I discovered for the first time about fifteen years ago that the essence of spirituality can be boiled down to two words: paying attention. Being intentionally still and attentive to God speaking—that is, listening. If prayer is communication with God, then at the very least half of it isn’t about what and how I’m informing God of this or that but listening to what God wants to say, is saying, to me, to us. Great spiritual mothers and fathers through the ages have noted that the more mature they become in relationship with God and in prayer, the less and less they say, and the more they listen.
During the past month our synod has begun an official communications audit, and we’re eager to follow through with this to learn how we might better communicate with each other as Lutherans in North Carolina and how we as a synod office can be more effective communicators for the sake of the whole church and the world. Naturally, then, a part of that must be listening.

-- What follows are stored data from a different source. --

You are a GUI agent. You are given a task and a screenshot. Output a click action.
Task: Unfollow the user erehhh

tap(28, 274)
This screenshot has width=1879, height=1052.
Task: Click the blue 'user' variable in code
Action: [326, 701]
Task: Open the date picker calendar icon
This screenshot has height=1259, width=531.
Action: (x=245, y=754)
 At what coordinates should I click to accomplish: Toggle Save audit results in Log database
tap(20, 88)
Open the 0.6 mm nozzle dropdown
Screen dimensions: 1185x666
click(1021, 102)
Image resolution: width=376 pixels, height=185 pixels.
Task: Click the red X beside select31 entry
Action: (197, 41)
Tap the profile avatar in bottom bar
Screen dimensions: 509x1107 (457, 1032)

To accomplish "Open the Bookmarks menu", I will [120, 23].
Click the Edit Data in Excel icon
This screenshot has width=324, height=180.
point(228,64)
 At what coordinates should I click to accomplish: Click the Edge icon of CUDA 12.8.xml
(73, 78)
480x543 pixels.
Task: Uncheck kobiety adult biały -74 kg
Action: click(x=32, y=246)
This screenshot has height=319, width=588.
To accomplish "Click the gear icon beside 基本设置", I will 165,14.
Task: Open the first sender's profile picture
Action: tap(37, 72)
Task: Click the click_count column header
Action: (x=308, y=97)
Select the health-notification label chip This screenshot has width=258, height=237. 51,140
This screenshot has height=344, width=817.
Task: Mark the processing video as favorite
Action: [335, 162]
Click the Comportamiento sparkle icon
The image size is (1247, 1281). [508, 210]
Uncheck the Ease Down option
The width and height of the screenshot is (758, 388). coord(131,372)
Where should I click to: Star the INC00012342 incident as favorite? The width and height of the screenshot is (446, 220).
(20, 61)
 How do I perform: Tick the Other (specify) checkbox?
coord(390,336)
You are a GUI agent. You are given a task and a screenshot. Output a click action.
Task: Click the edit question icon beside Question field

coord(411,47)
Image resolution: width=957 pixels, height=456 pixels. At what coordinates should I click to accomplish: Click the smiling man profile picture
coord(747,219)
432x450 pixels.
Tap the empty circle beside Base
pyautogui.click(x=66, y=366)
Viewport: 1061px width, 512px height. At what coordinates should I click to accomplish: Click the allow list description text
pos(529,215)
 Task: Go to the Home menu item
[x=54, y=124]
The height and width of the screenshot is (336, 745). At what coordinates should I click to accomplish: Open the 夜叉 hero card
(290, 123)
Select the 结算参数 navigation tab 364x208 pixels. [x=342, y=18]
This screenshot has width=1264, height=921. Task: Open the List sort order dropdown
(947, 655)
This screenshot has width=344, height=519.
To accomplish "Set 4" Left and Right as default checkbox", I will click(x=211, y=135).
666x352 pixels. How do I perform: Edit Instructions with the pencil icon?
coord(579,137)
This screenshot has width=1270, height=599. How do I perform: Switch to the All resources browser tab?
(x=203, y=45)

I love preaching in our congregations, but my favorite thing to do in congregations is spend time in conversation about the synod’s ministries, yes, but also in listening to what it is the congregation is about and what they need and how we can help. Our ongoing recruitment of Synod Storytellers is a two-way street. Sure, we want someone who can interpret in each congregation what the NC Synod is doing, but even more we want to be able to tell the stories of our congregations to each other. We want to listen to you, and we want to encourage you to listen to and learn from each other.
As we move with Jesus closer and closer to Jerusalem during this Lenten journey, I pray that I might take the time, energy, and focus to listen to what God is up to and to what you and your congregation are up to and to how those two realities might line up. “This is my beloved Son, with whom I am well pleased. Listen to him!” Blessed communication to you, beginning with blessed listening.